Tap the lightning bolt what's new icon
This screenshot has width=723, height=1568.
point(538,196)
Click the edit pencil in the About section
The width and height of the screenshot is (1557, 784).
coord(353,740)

- WHAT TO PRODUCE -
Every line, from the one holding "Click the edit pencil in the About section" through the last line of the material above, should be transcribed exactly, and no line outside that range.

- SOLUTION TO THIS PROBLEM -
Click the edit pencil in the About section
The width and height of the screenshot is (1557, 784).
coord(353,740)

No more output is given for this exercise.